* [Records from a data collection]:
◇ ◇ ◇ ◇

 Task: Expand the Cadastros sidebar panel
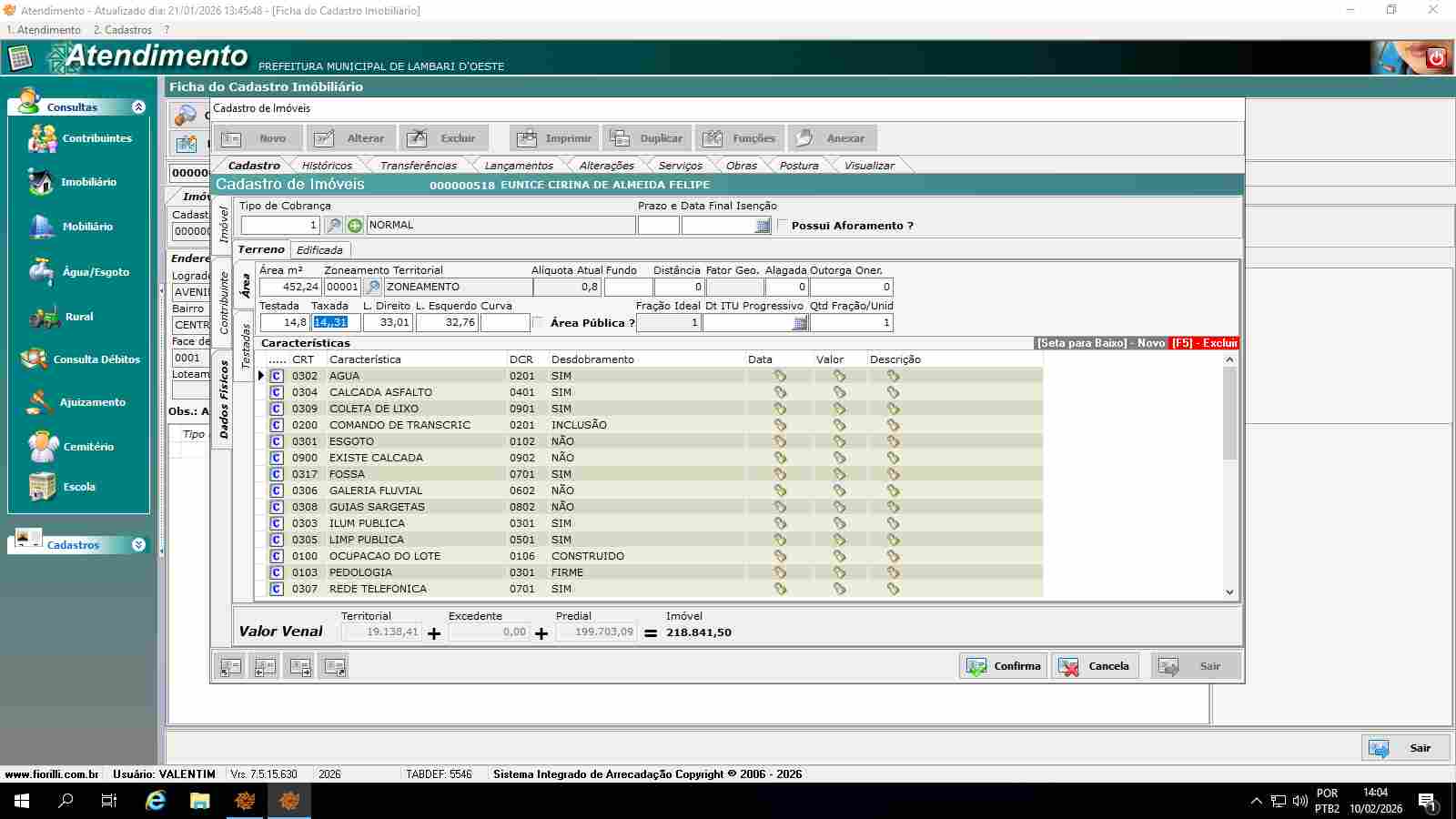pos(138,545)
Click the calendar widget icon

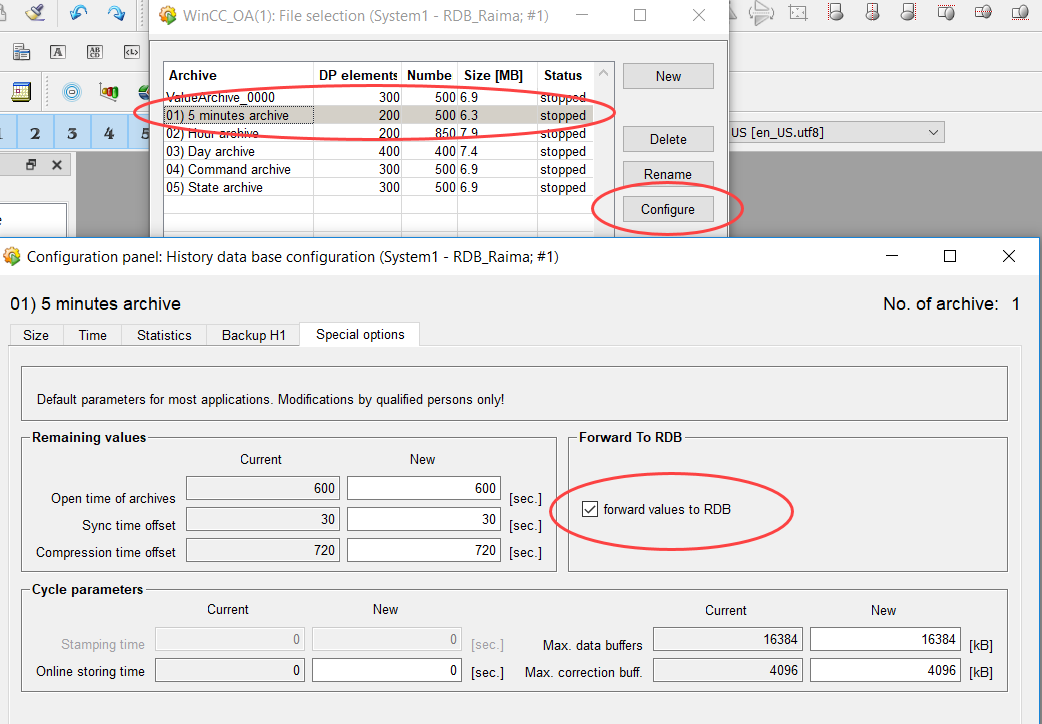tap(21, 92)
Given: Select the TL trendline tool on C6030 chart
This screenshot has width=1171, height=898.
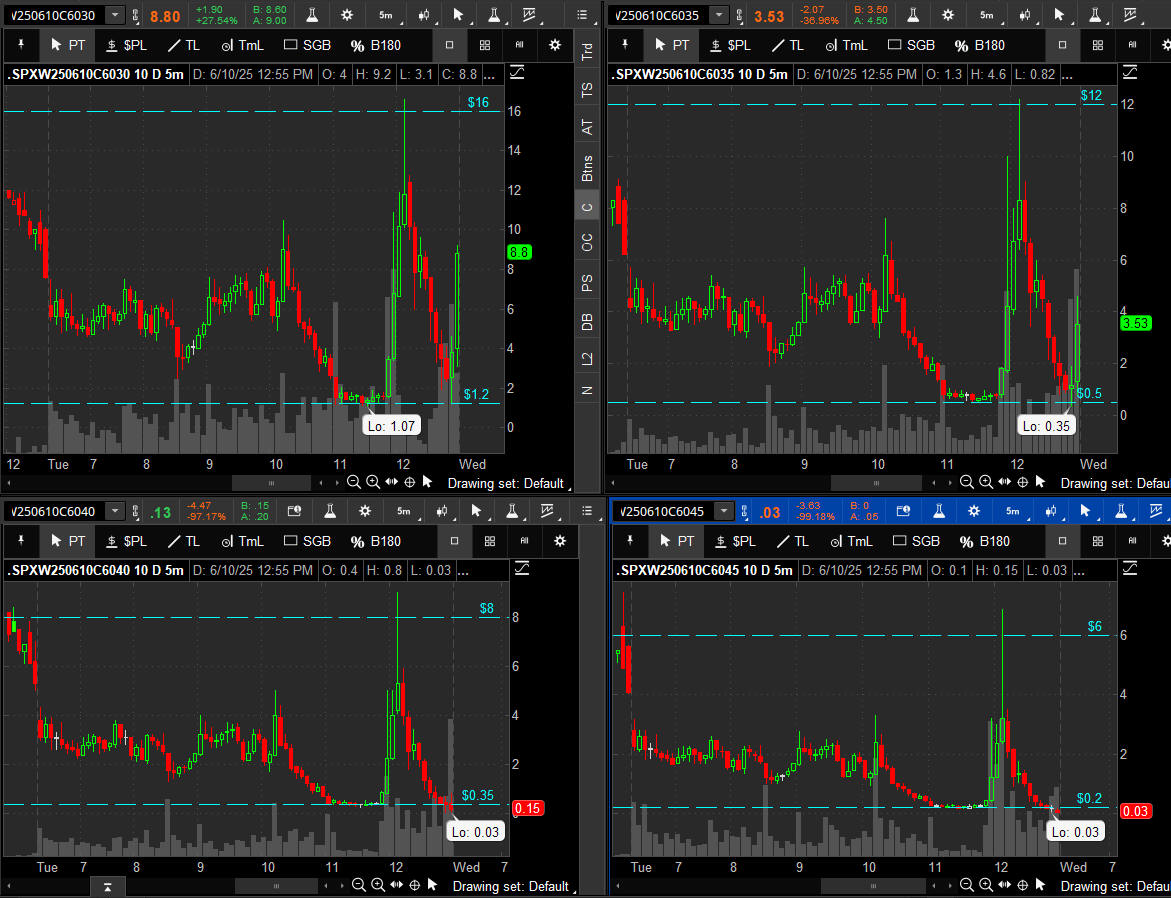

◇ ◇ ◇ ◇

* [Request]: Rewrite the lines above, swapping "chart" for "graph" and keeping everything else the same. Omit the pictures from your answer.

* [Result for this task]:
 Task: Expand the Cadastros sidebar panel
pos(138,545)
Click the calendar widget icon

tap(21, 92)
Given: Select the TL trendline tool on C6030 graph
This screenshot has width=1171, height=898.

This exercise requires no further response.